## Task to carry out
Please print every one of the records below word for word, changing nothing.

## Stored items
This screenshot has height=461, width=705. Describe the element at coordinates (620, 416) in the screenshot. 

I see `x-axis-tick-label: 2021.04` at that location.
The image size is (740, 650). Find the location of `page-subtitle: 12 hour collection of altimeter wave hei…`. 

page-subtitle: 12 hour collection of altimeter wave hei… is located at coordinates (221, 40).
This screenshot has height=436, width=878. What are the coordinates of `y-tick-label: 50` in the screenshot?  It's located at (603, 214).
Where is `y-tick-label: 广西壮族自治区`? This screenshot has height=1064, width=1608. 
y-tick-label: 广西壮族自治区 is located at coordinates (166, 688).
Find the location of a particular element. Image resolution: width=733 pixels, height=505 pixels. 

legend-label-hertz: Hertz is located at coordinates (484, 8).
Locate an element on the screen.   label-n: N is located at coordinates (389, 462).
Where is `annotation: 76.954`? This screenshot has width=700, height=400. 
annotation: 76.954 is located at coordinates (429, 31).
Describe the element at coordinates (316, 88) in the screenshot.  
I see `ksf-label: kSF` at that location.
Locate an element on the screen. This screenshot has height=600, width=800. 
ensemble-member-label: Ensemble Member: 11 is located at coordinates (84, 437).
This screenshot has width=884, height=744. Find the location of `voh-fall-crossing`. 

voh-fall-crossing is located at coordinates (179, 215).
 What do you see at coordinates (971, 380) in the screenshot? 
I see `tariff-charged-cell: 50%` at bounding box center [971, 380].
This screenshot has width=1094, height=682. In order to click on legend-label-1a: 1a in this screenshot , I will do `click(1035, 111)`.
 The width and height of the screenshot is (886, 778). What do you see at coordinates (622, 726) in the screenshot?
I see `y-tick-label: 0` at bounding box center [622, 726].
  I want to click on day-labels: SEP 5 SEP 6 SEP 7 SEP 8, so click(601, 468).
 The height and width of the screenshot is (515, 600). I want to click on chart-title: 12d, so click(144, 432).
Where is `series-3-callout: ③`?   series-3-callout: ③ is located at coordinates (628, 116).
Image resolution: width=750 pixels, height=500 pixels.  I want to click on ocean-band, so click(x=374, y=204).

## Output
This screenshot has height=461, width=705. Describe the element at coordinates (620, 416) in the screenshot. 

I see `x-axis-tick-label: 2021.04` at that location.
The image size is (740, 650). Find the location of `page-subtitle: 12 hour collection of altimeter wave hei…`. 

page-subtitle: 12 hour collection of altimeter wave hei… is located at coordinates (221, 40).
This screenshot has height=436, width=878. What are the coordinates of `y-tick-label: 50` in the screenshot?  It's located at (603, 214).
Where is `y-tick-label: 广西壮族自治区`? This screenshot has height=1064, width=1608. 
y-tick-label: 广西壮族自治区 is located at coordinates (166, 688).
Find the location of a particular element. Image resolution: width=733 pixels, height=505 pixels. 

legend-label-hertz: Hertz is located at coordinates (484, 8).
Locate an element on the screen.   label-n: N is located at coordinates (389, 462).
Where is `annotation: 76.954`? This screenshot has width=700, height=400. 
annotation: 76.954 is located at coordinates (429, 31).
Describe the element at coordinates (316, 88) in the screenshot.  
I see `ksf-label: kSF` at that location.
Locate an element on the screen. This screenshot has height=600, width=800. 
ensemble-member-label: Ensemble Member: 11 is located at coordinates (84, 437).
This screenshot has width=884, height=744. Find the location of `voh-fall-crossing`. 

voh-fall-crossing is located at coordinates (179, 215).
 What do you see at coordinates (971, 380) in the screenshot? 
I see `tariff-charged-cell: 50%` at bounding box center [971, 380].
This screenshot has width=1094, height=682. In order to click on legend-label-1a: 1a in this screenshot , I will do `click(1035, 111)`.
 The width and height of the screenshot is (886, 778). What do you see at coordinates (622, 726) in the screenshot?
I see `y-tick-label: 0` at bounding box center [622, 726].
  I want to click on day-labels: SEP 5 SEP 6 SEP 7 SEP 8, so click(601, 468).
 The height and width of the screenshot is (515, 600). I want to click on chart-title: 12d, so click(144, 432).
Where is `series-3-callout: ③`?   series-3-callout: ③ is located at coordinates (628, 116).
Image resolution: width=750 pixels, height=500 pixels.  I want to click on ocean-band, so click(x=374, y=204).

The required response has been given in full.